__WHAT IS BEING ASKED__. Output the exact lines that start at the one containing "The width and height of the screenshot is (916, 639)." and continue to the last line of the entries below; do not output pictures.

__DATA LISTING__.
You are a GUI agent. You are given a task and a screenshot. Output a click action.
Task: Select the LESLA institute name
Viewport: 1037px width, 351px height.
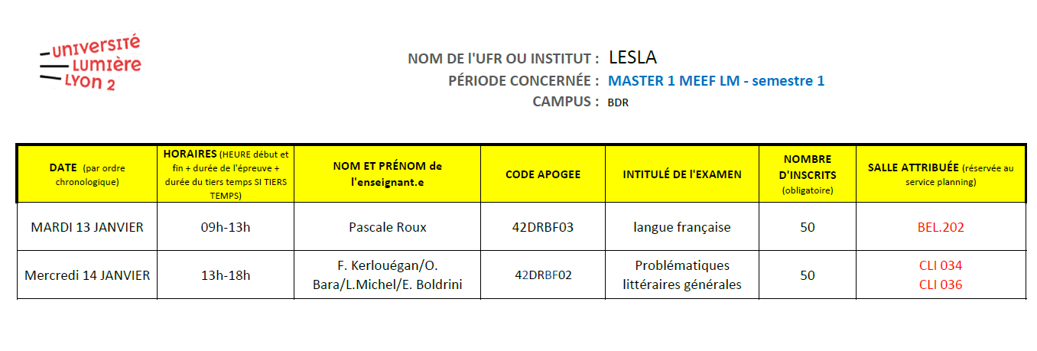click(632, 57)
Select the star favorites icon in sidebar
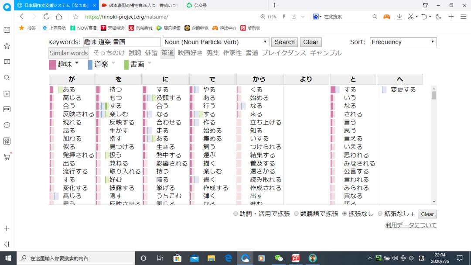The width and height of the screenshot is (471, 265). [x=7, y=45]
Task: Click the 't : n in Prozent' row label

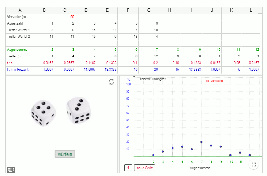Action: pos(20,69)
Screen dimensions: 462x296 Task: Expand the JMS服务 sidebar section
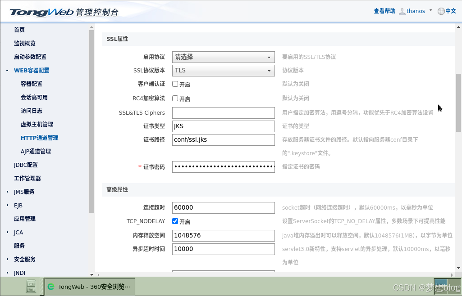tap(8, 192)
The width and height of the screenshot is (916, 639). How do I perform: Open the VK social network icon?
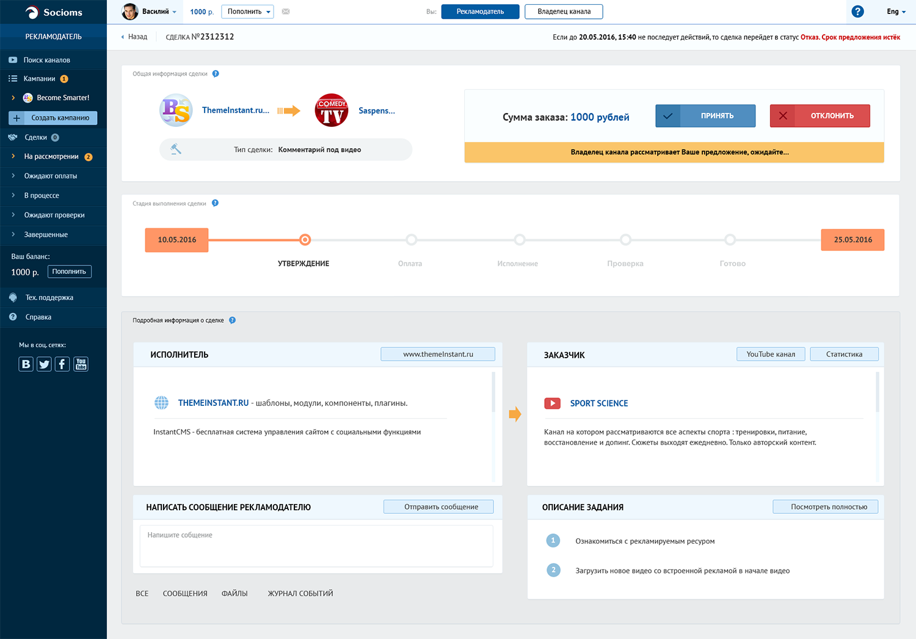[x=26, y=364]
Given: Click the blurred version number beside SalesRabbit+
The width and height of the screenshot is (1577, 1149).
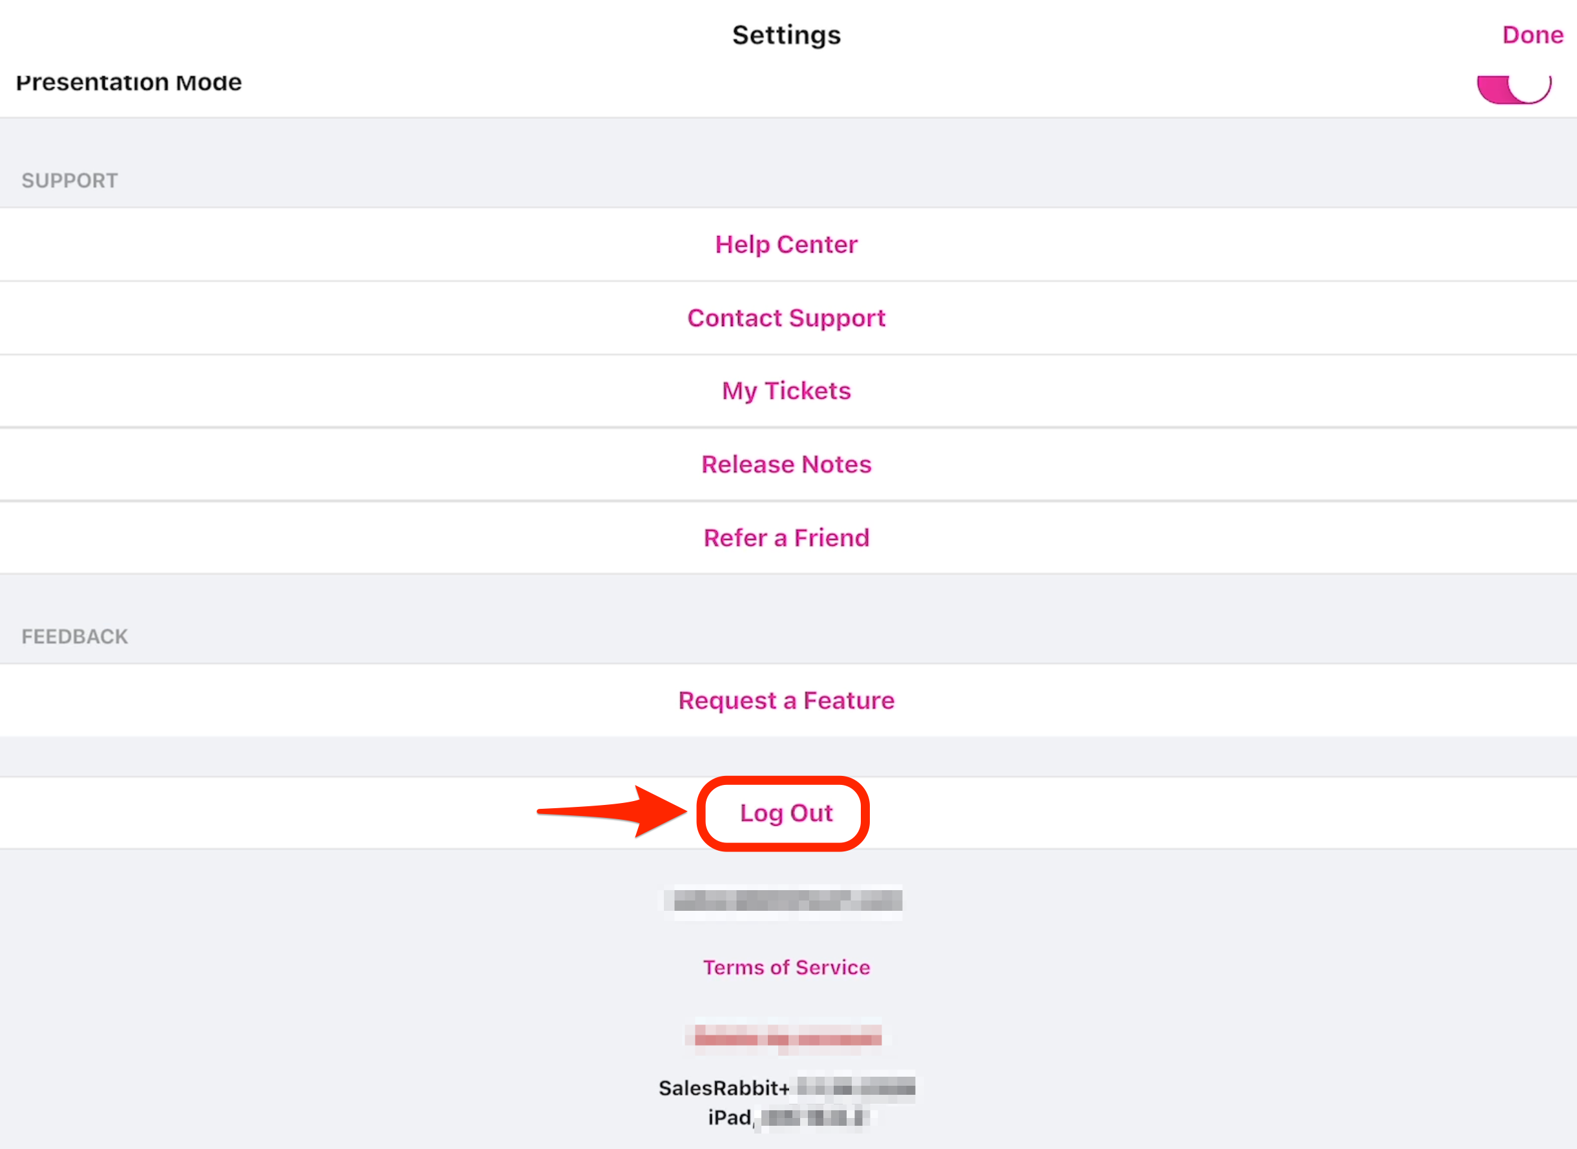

__PROBLEM SOLUTION__.
The width and height of the screenshot is (916, 639). How do I perform: Open the VK social network icon?
[x=26, y=364]
Given: Click the blurred version number beside SalesRabbit+
The width and height of the screenshot is (1577, 1149).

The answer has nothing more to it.